Emergency Care for the Opioid Epidemic: Hospitals Step Up to Offer Buprenorphine in the ED

This pilot project concluded spring 2018 following successful implementation at several hospitals. The Department of Health Care Services is funding further expansion of medication-assisted treatment in the ED. Please visit California Bridge for more information.

Both overdose deaths and opioid-related emergency visits are a critical problem for California’s emergency departments (EDs). However, there has been little guidance on what EDs should do with patients who present with signs and symptoms of opioid addiction — other than just saying no to a prescription request. In addition, complications from opioid addiction (such as infections or overdose injuries) frequently are treated without addressing the underlying addiction – increasing risk of relapse and ongoing harm.

CHCF supported pain management and addiction medicine expert Andrew Herring, MD, from Highland Hospital-Alameda Health system to work with eight hospitals across California in 2016-18. This program is now launching in over 50 hospitals across the state. CHCF also commissioned a paper from the Urban Institute showing the potential for cost savings by deploying addiction counselors as navigators in emergency departments.

Urban pilot sites

  • Alameda County — Highland Hospital’s emergency department working with Highland Hospital’s pain clinic, in the ED Bridge (ED MAT) program
  • San Francisco County — Zuckerberg San Francisco General Hospital working with San Francisco Health Network’s OBIC (office-based buprenorphine induction clinic)
  • San Francisco County — St.

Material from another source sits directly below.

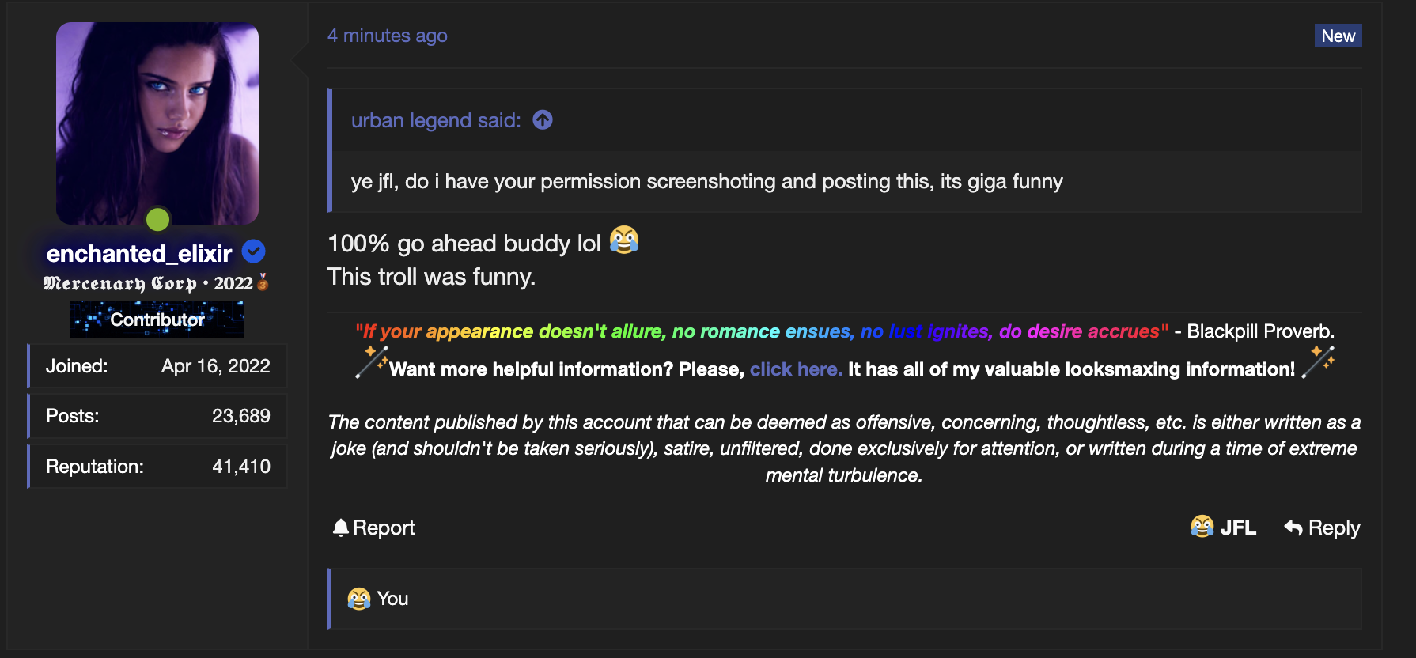Open the 'click here' signature link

Mary’s Medical Center working with San Francisco Health Network’s OBIC
  • San Francisco County — St. Francis Memorial Hospital working with San Francisco Health Network’s OBIC

Rural pilot sites

  • El Dorado County — Marshall Medical Center working with El Dorado Community Health Center
  • Tuolumne County — Adventist Health Sonora working with Forest Road Health & Wellness Center
  • Humboldt County — St. Joseph Hospital Eureka working with Open Door Community Health Center
  • Rural County — to be announced after launch in late October 2017

This project follows a convening of emergency physicians, addiction specialists, behavioral health providers, and policy experts in the spring of 2016 to examine current models of ED addiction treatment and to discuss what it would take to spread these models in California. The meeting focused mostly on the use of buprenorphine in opioid use disorder and injectable naltrexone for alcoholism, globally referred to here as medication-assisted treatment (MAT).

The gathering was part of the California Improvement Network, a community where together, health care leaders learn better ideas for care delivery.

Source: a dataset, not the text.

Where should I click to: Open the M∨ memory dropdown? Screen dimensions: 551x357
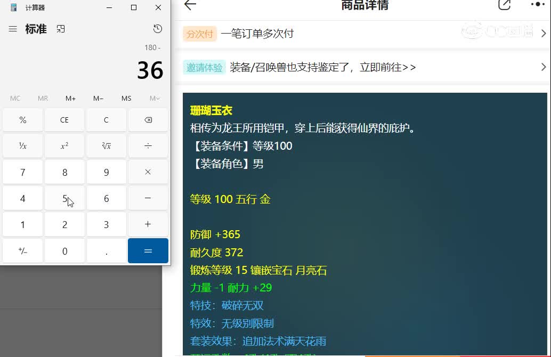click(x=154, y=98)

Meeting participants had a number of ideas about what could be done to move ED-based addiction treatment forward in California.

Key highlights:

  • Create compelling narratives, such as “before and after” stories, to create the case for change
  • Develop and spread protocols and workflows to help EDs adapt models to their own settings
  • Seek state- and national-level policy support
  • Mentor new physicians and staff to help them through their initial cases

A summary of the main points made at this gathering, a two-page outline of key strategies, and detailed practice protocols are all available under Document Downloads.

This meeting was one of a two-part series. Remedy for the Rural Opioid Epidemic: Leaders Discuss Medication-Assisted Addiction Treatment in Primary Care is a summary of the companion meeting.